> **Instructions for the task**: Convert the material into a two-column CSV with the headers instruction and location, one row per request. Put each request's text and its answer in their own quoted fields, replacing line breaks with spaces.

[Source records]
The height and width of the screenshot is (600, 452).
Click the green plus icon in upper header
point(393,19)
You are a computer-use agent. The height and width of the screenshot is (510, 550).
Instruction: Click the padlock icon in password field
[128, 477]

> **Correct output**:
instruction,location
"The height and width of the screenshot is (600, 452). Click the green plus icon in upper header","point(393,19)"
"You are a computer-use agent. The height and width of the screenshot is (510, 550). Instruction: Click the padlock icon in password field","[128, 477]"